Karimdad took Jeena’s red-bangled wrist in his hand and said, ‘This ghost will haunt you for the rest of your life … even the village sorcerer will not be able to rid you of me with his witchcraft.’
Jeena put the tip of her hennaed finger between her teeth and mumbled shyly, ‘Keeme, you are scared of nothing!’
Karimdad licked his brownish-black moustaches with the tip of his tongue and smiled, ‘Why should one be scared of anything?’
The sharp edge of Jeena’s grief was becoming dull. She was about to become a mother. Karimdad saw her blossoming womanhood and was pleased. ‘By God, Jeena, you have never looked so ravishing! If you have become so beautiful only for the sake of my about-to-be-born baby, then he and I will never be friends.’
Jeena shyly hid the bump in her middle under her shawl. Karimdad laughed and teased her even more, ‘Why do you hide it? Do you think I don’t know that you have taken all this trouble with your appearance because of that son of a sow?’
Jeena grew suddenly serious and said, ‘How can you call your own child by a bad name?’

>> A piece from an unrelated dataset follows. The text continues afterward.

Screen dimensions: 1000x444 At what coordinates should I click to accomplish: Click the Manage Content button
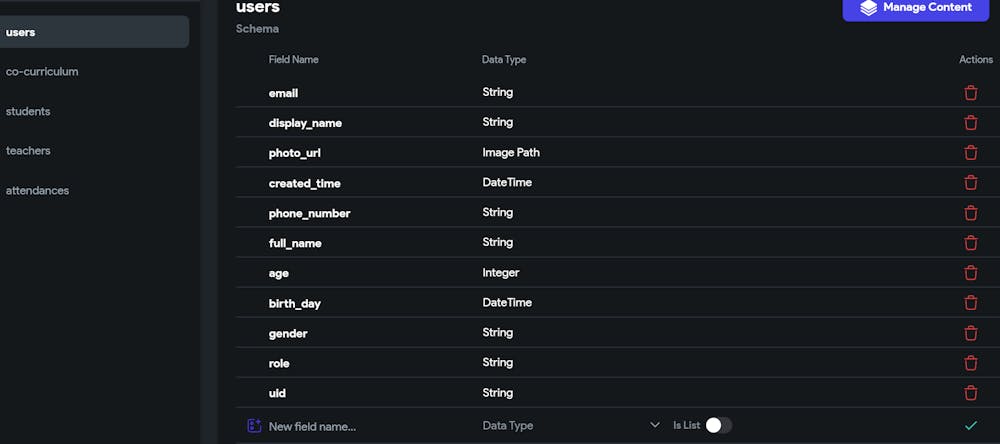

Karimdad’s blackish-brown moustaches began to quiver with a smile. ‘Karimdad is the biggest pig of ’em all.’
The first Eid2came. Then the second one3. Karimdad celebrated both festivals with fervour. The rioters had attacked his village twelve days before the last Eid when both Rahimdad and Jeena’s brother, Fazal Ilahi, had been killed. Jeena had shed copious tears in memory of both. But in the company of one who resolutely refused to harbour any trace of sorrowful memories, she could not mourn them as much as she would have wanted to.
Whenever Jeena paused to take stock of her life, she was amazed at how quickly she was forgetting the greatest tragedy of her life. She had no memory of her parents’ death. Fazal Ilahi had been six years older than her. He had been her mother, father, brother all rolled into one. Jeena knew well enough that her brother had not married for her sake. And the entire village knew that Fazal Ilahi had lost his life trying to save his sister’s honour. Clearly, his death was the single-most tragic accident of her life. A calamity had befallen her, quite without warning, exactly twelve days before the second Eid. Whenever she thought about it, she was struck with amazement at how far she had drifted away from the shock and sorrow of that fateful incident.
By the time Muharrum4came around, Jeena made her first request to Karimdad. She was dying to see the famous horse and taaziya during the procession. She had heard a great deal about the procession from her friends. And so she said to Karimdad, ‘Will you take me to see the procession if I am well enough?’
Karimdad smiled and said, ‘I will take you even if you are not well … and this son of a sow as well.’